First, transcendent eloquence is philosophical. By this we mean that it attempts to uncover the assumptions about knowledge, being, and values that lie behind the positions in conflict. As a philosophical discourse, transcendent eloquence is educational, aiming to help those involved to understand the basis of the conflict belief systems on a deep level. […]

The second characteristic is that transcendent eloquence is comparative. It attempts to create categories that can be used to compare otherwise incommensurate systems. It conceives a language with which people can talk with one another about their assumptions and see the relative powers and limits of each side. […] incommensurate and incompatible ways of thinking are not normally comparable because from within either system, there is no conceptual or logical frame sufficient to account for their differences. Therefore, such frames must be created outside the conflicting positions. This does not mean that the disputants themselves cannot do this, only that they have to get out of their own frame of reference to do so. […] It is a creative process of inventing a set of dimensions along which the two systems might be compared. […] Such comparison is always local and specific to the dispute in question because there can be no single, universal scheme that compares all systems. […] Transcendent eloquence, like comparative ethnography, aims to find or create a context within which the two sides can be compared on some dimension. [Ray, this section well captures one of the reasons behind my emphasis on the need to nurture the idiographical approach.] […] The process involves a reconceptualization of the nature of the conflict and makes rational discourse between the parties possible. The transformed conflict forces spokespersons to deal directly with their own assumptions, which may give pause to see the rationality of the other side and even to open disputants to change. In essence, this type of move is a shift from experiencing the conflict from within one's own moral order to viewing it from an outside, more objective position. […]
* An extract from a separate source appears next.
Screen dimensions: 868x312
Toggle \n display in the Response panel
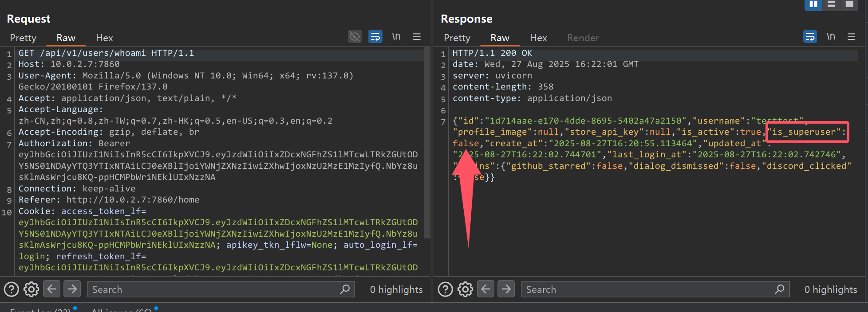(x=831, y=36)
The aim would be not to reach agreement, but to understand better the basis for disagreement. In sum, then, productive comparisons cannot be made in intractable conflicts until higher-level categories are created for this purpose, and when that is done, true dialogue on radical issues may occur. This experience can provide concepts that the participants never considered before, ideas that might be used as a common reference point in analyzing the statements and actions of each side.

The third characteristic is that transcendent eloquence is dialogic. It attempts to move the debate from statements designed to convince to statements designed to explore. It transforms a debate in which attributions are hurled back and forth into an interaction in which the relationship itself can be discussed. This approach changes from accusing and belittling and an attitude of exclusiveness to realizing that both sides are limited by the axioms of their respective realities and an attitude of inclusiveness. […] in dialogue, one speaks in order to take a turn to an interpersonal process that affects all participants. […]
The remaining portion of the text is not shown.